JR: American Psycho and Domestic Violets were both trade paper originals. I believe the comparison ends there. BUT, do you think a writer’s career is started in trade paper? Less expectations? (this is the serious question of the interview).

MN: Wow, yeah, that officially marks the first American Psycho comparison. Richard Russo’s first novel was a paperback original, too, I believe. Those two guys have done OK, I guess.

When I first sold the book, my agent presented the paperback deal to me as a very positive thing—as a way of making it more accessible to people. That makes sense.  You’re asking a lot of readers when you’re asking them to buy your first novel. They have no idea who in the hell you are, and they’re standing there in a bookstore surrounded by authors they already know. So, offering your book in an easier, slightly cheaper form can’t hurt.

And, as you mentioned, from the publisher’s standpoint, I think a paperback original is blessed with more modest expectations, which is good. I’ve found that I’m at my best when people don’t expect a lot from me.  My wife can attest to that.

JR: Where do you buy your books. I hope you say The Ivy Bookstore, but I suspect you buy them somewhere else. What are your thoughts on the future of independent bookselling? And you can take a crack at ebooks while you’re at it.

MN: I’d say I shoplift about 75% of the books I read.  I can run surprisingly fast for a tall person. But, when I actually do buy a book, I try to hit The Ivy Bookstore—which, for those who don’t know, is a great indie bookstore in Baltimore. My two-year old single-handedly destroys their children’s book department every time she’s there.

I know virtually nothing about business, but my guess is that indie bookstores are going to be OK, particularly in urban areas. The big chains do their thing, and they always will.  But indie bookstores are the only places left in the world that are really all about the books—and not just the big sellers either, thank God.  So, as long as there are book nerds like us to wander into them, the indies will survive in some form. (He says, hopefully.)

JR: The sophomore effort, I hear it’s a bitch to write. Where are you in that process? Or are you still watching reruns of the LSU/Alabama game?

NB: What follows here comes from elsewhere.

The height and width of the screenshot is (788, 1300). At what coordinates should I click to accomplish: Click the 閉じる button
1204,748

MN: I’m about 50 pages into a new novel now, and, yeah, it has been kind of a bitch. It’s finally going well though, which I’m happy about.

I think the difficulty comes from being reminded, as I said earlier, of how horrible and agonizing first drafts are. By the time your first novel comes out, it exists in your mind as this completed, fully polished thing, and so you fool yourself into thinking that the next one should come out like that, too. Artistic amnesia somehow makes you forget that before your first novel was sitting on the NEW FICTION shelf at a bookstore, it was an aimless train wreck of a Microsoft Word document that kept you up at night wishing you’d gotten a degree in accounting.

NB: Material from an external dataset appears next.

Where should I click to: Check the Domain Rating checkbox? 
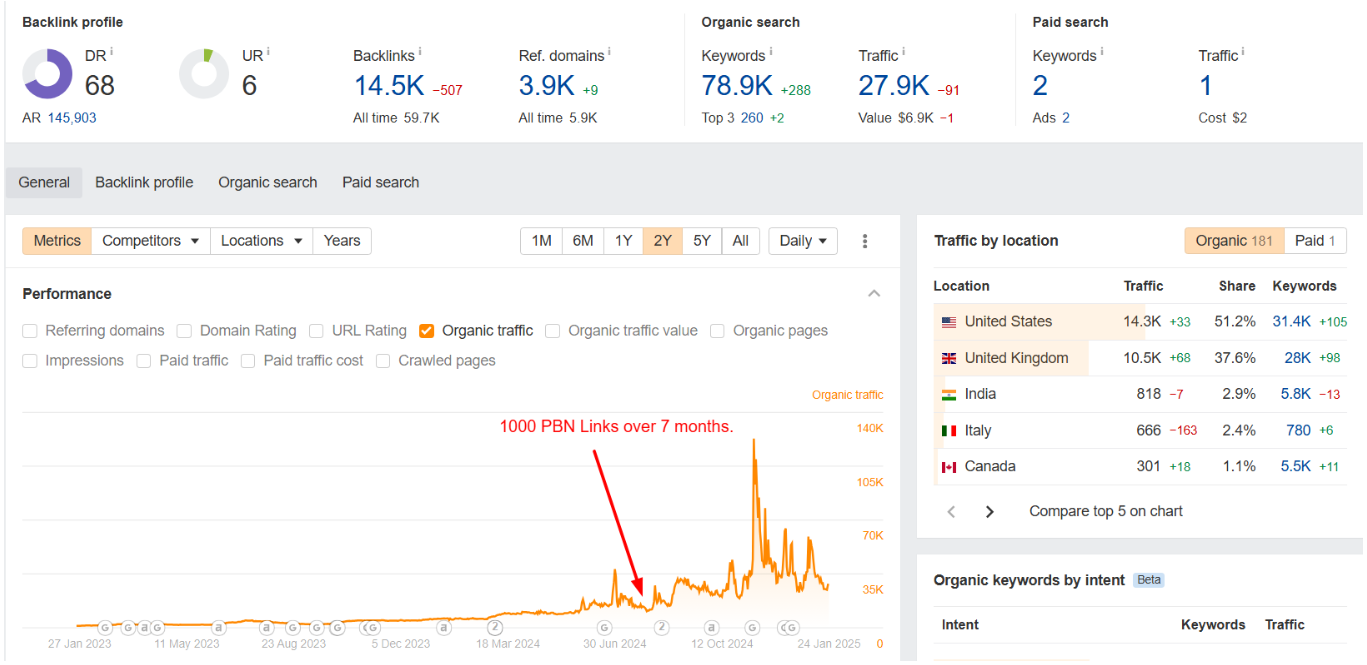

Seriously, for book #3, I’m just going to have my team of personal assistants and stylists write it.  Seems like that’d be a lot easier.

JR: What’s the best book you ever read, and the worst?

MN: I wish I was interesting enough to say something totally obscure that no one has ever heard of, but I think The Great Gatsby is it for me. It’s just this absolutely perfect thing. And telling that story through Nick Carraway’s perspective adds a wonderful layer of meaning and commentary.  I think about the first line of the book a lot, particularly as it applies to today’s political scene. I’m not going to type it out, though. I don’t want you to get sued by Fitzgerald’s estate…but people should Google it.

As for the worst book…I try to avoid being a hater, at least in public, but I’ll make an exception here. I tend to resist the books that EVERYONE is reading because usually EVERYONE can’t be trusted. But a few years ago I decided to try The Da Vinci Code, just to see what the big deal was. It literally made me angry at society. Well…you know…more angry than usual.